Lekkoatletyczna reprezentacja Polski po raz drugi w historii stanęła na podium drużynowych mistrzostw Europy. Na zawodach w Lille nasza ekipa wywalczyła srebrny medal. Ogromny wkład w sukces mieli biegaczka MKL Szczecin Sofia Ennaoui i wychowanek Ósemki Police Marcin Lewandowski, którzy wygrywając swoje konkurencje zdobyli dla Polski komplet punktów.
Ennaoui na 3000 metrów powtórzyła sukces sprzed dwóch lat z Czeboksar. Wtedy triumfowała wynikiem 9:20.39, teraz rezultatem zdecydowanie lepszym (9:01.24). Podopieczna trenera Wojciecha Szymaniaka długo taktycznie trzymała się w połowie stawki, a na ostatniej prostej bez problemu odpierała ataki Niemki Hanny Klein.
- Cieszę się, że udało się zdobyć maksymalną liczbę punktów. Bardzo fajnie pobiegłam bieg taktycznie. Swobodnie się czułam, ale nieskromnie powiem, że jeszcze nie jestem w takiej formie jak chciałabym być. Ta przyjdzie najszybciej w lipcu na mistrzostwa Europy do lat 23 w Bydgoszczy, ale szczyt formy szykuję na mistrzostwa świata w Londynie - mówiła po sobotnim biegu Sofia Ennaoui.
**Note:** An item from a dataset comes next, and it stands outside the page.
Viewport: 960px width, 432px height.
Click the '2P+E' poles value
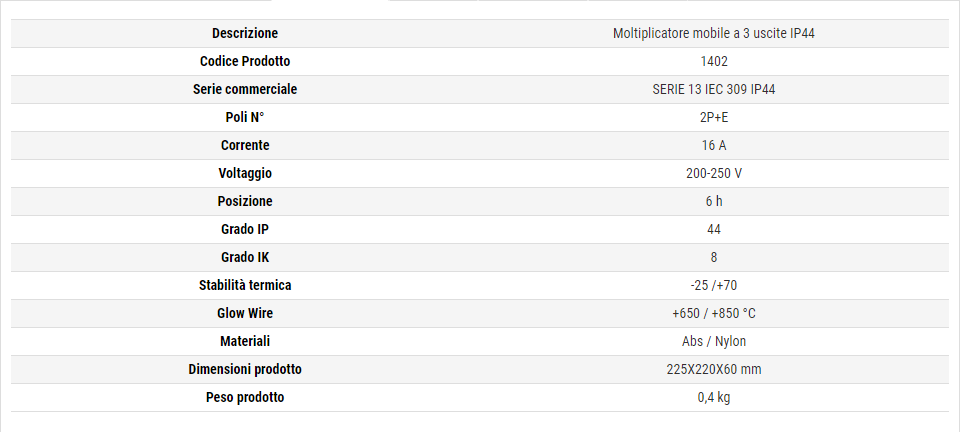(x=714, y=118)
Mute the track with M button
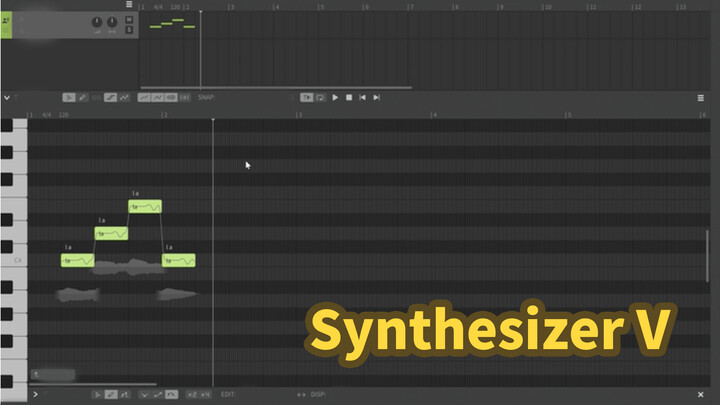Image resolution: width=720 pixels, height=405 pixels. (x=129, y=19)
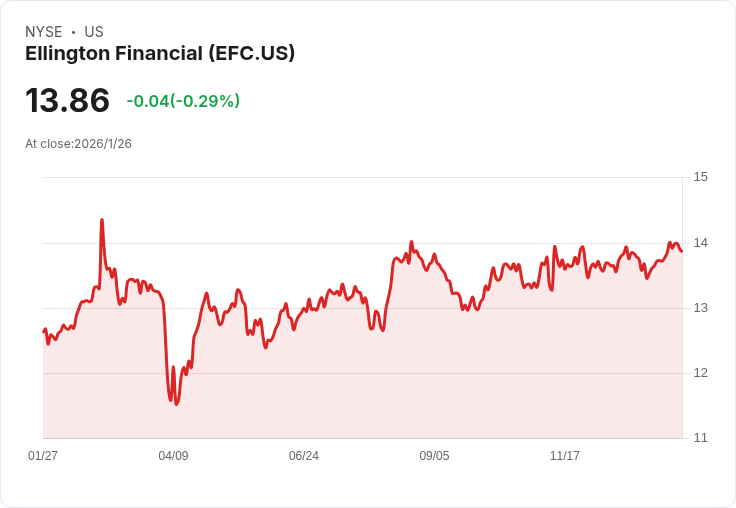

Również Marcin Lewandowski biegł w końcu stawki, by spokojnie mijać później kolejnych rywali. W końcówce nie dał się wyprzedzić Brytyjczykowi Jake'owi Wightmanowi. Czas kapitana reprezentacji Polski to 3:53.40. W zwycięskiej sztafecie 4x400 m kobiet pobiegła Małgorzata Hołub (Bałtyk Koszalin). W drużynowych mistrzostwach Europy punktowali także dwaj biegacze Barnima Goleniów. Trzeci na 3000 m z przeszkodami był Krystian Zalewski (8:33,02), a dziewiąty na 3000 m debiutujący na imprezie tej rangi Michał Rozmys (8;11,90).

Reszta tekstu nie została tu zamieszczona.